By the time I was ten, I was allowed on Saturday mornings to walk the mile-and-a-half past the pink Delamere Flats to “town,” or even to catch the Number 12 bus right outside our house which dropped me off at the Stanley Hotel, opposite the statue of Lord Delamere that commanded the view down his very own avenue. From there, I could cross the road to gloat over the cotton dresses displayed in the window of Deacons – the most fashionable store in the world, as far as I was concerned. Around the corner, I could order a strawberry ice-cream Parfait at the Penguin Café. Or I could spend my pocket money at the fabulous Woolworths on the corner of Delamere (Kenyatta) Avenue and …….. Oh, the delights of that store! Miniature sewing kits! Tiny pocket mirrors! Paper tubes of Sherbert, to be sucked up through a black liqourice straw!

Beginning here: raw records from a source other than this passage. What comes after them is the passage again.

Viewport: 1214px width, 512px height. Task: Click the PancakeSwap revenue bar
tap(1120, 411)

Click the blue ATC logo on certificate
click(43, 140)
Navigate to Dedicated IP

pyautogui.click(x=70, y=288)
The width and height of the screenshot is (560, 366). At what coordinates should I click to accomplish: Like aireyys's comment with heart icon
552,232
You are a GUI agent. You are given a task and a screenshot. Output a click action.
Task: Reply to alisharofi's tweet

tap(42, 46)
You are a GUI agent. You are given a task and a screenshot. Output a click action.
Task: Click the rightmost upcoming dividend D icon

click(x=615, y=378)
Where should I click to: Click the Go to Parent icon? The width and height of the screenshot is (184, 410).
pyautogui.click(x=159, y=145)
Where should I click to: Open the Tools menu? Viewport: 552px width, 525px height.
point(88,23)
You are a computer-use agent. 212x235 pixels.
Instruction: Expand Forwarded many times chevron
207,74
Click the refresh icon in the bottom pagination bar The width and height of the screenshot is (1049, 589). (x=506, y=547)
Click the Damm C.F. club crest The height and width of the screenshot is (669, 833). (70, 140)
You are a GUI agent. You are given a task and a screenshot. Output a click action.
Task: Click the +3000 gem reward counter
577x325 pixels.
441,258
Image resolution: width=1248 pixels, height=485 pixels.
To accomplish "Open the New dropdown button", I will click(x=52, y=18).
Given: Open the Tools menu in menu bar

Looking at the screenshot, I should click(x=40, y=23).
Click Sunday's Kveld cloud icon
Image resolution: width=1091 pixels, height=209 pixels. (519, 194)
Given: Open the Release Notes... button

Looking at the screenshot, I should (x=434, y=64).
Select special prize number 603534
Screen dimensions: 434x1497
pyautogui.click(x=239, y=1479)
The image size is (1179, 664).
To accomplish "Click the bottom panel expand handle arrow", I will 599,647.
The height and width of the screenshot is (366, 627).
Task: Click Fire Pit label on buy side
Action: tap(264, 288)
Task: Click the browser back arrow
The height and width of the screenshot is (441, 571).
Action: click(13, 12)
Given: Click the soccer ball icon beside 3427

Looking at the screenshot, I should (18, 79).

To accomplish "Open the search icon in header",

If I crossed the road to the old Torr’s Hotel, I could visit my grandmother who was the head baker at the Café Vienna. Granny had survived the Holocaust in Bucharest and had arrived in Kenya a few years earlier. It was worth suffering her fussing over me to be treated to a heavenly slice of Dobosztorte a nutty, multi-layered cake with a caramel icing. The café was often filled with granny’s cronies – Germans, Austrians, Poles – refugees, drifters or business people who had settled in Kenya. Often, I met my friends at the Odeon Cinema, opposite the bus depot near the present-day Hilton Hotel, where they showed Disney cartoons, Doris Day comedies, or cowboy and pirate flicks. During the school term, I rode my bike a few miles to St. George’s Primary School, proudly wearing my navy blue uniform and carrying my lunch in a little brown suitcase dangling from the handle-bars.
I had even been to Europe. So what could my father possibly show me on this day in February, 1954, that I had not already seen?
I followed him into the dining room. On the table lay a rifle, as alien in our house as fish and chips. He picked it up and opened it, pointing out the empty cartridge case.
“There are no bullets,” he said.
Yes, I could see that with my own eyes.
“I will be patrolling Crawford Road from 6pm until 9pm.. You are not to leave the house for any reason because we have curfew. But I want you to know that I will never shoot anyone. Not a thief, not a murderer and not even a bloody Mau Mau! I am a pacifist! Understand?”
Curfew? Pacifist? I had no idea what he was talking about. But a cold chill traveled down my spine and fear entered my soul. Mau Mau. I had heard about them. Wild men who lived in the forest around Mount Kenya and wore animal bones through their cheeks and made people take terrible oaths that had to do with blood and raw goat meat and things I did not understand. They killed white people and wanted to take the country away from us. Now, I was sure, they had come to Nairobi to plunder our home and kill us. And if they did, Papa would not defend us! Mau Mau were Kikuyu. Our cook, Duncan, was Kikuyu.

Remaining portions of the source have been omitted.